Gene editing, “while not applicable to the general public, may be valuable to help a few affected and very high-risk families protect their children from the same fate,” he said in the video.
Working with a small team, He altered a gene that makes a protein called the CCR5 receptor. HIV uses the protein to enter cells that it kills or uses as a hiding place from patients’ immune systems. People with a mutated CCR5 receptor are known to be far less likely to become infected than those with a normal version.
However, HIV has an alternative way of getting into cells, via another receptor called CXCR4, Shattock said. While this version is rarer than those that use CCR5, CXCR4-dependent strains may be involved in as much as 5 percent of infections in some parts of the world, he said. A study of 148 infected women in Botswana in 2012 found that 15 percent had both varieties of HIV, while the rest carried only CCR5-dependent virus.
“It’s very unlikely but it can’t be excluded” that someone would become infected via a strain using CXCR4 to enter cells, he said.
Genes come in pairs — one from each parent. In one of the twins, just one of the two copies was successfully changed, He told the Associated Press. That could mean that child isn’t protected from HIV infection, said Ewan Birney, director of the European Bioinformatics Institute.

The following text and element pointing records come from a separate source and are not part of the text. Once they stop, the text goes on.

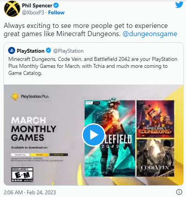Click the Minecraft Dungeons cover art
The width and height of the screenshot is (186, 197).
pos(155,119)
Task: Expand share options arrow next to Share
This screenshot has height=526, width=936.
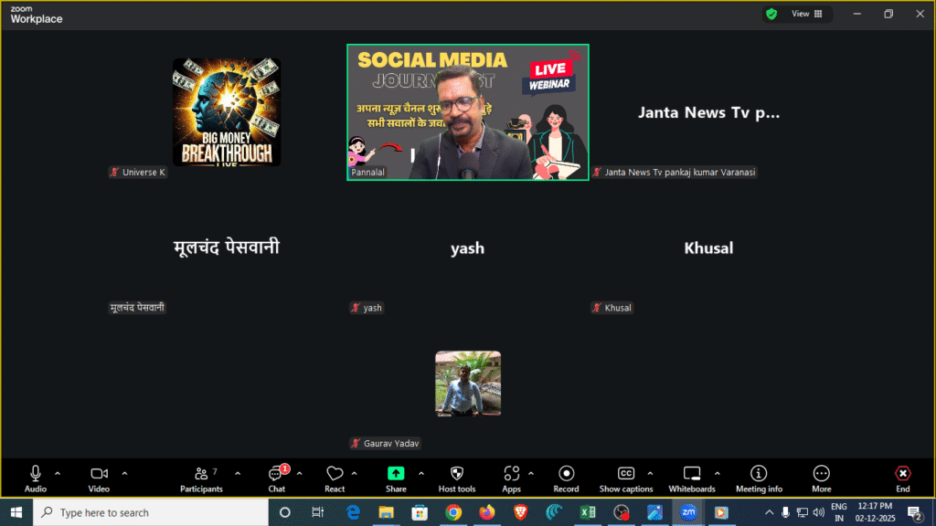Action: tap(421, 473)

Scientists have long focused on using CCR5’s function as cellular gatekeeper to slow the deadly virus. Certain drugs, such as Pfizer Inc.’s Selzentry, cover up the receptor, blocking HIV’s access. The drug’s effectiveness can be blunted when HIV mutates to use the alternate CXCR4 receptor.
Companies have looked at various means of altering CCR5. Sangamo Therapeutics Inc. has used another gene-editing technique, called zinc fingers, to manipulate the gene in patients. While the treatment showed promise, very few have been able to discontinue their HIV drug regimens, Chief Executive Officer Alexander Macrae said Nov. 15 in a presentation in London.
Questions remain about the overall health impact of having a mutated CCR5 receptor. A small study published in 2017 associated the mutation with a heightened risk of death from the flu. Many people have the same deletion in the CCR5 gene that He replicated in his experiment without any apparent ill effects, Birney said.
“But I don’t believe anybody really knows,” what the impact will be, he said in a telephone interview. “And perhaps most importantly, there are really effective ways of ensuring that HIV transmission doesn’t happen with modern drugs.”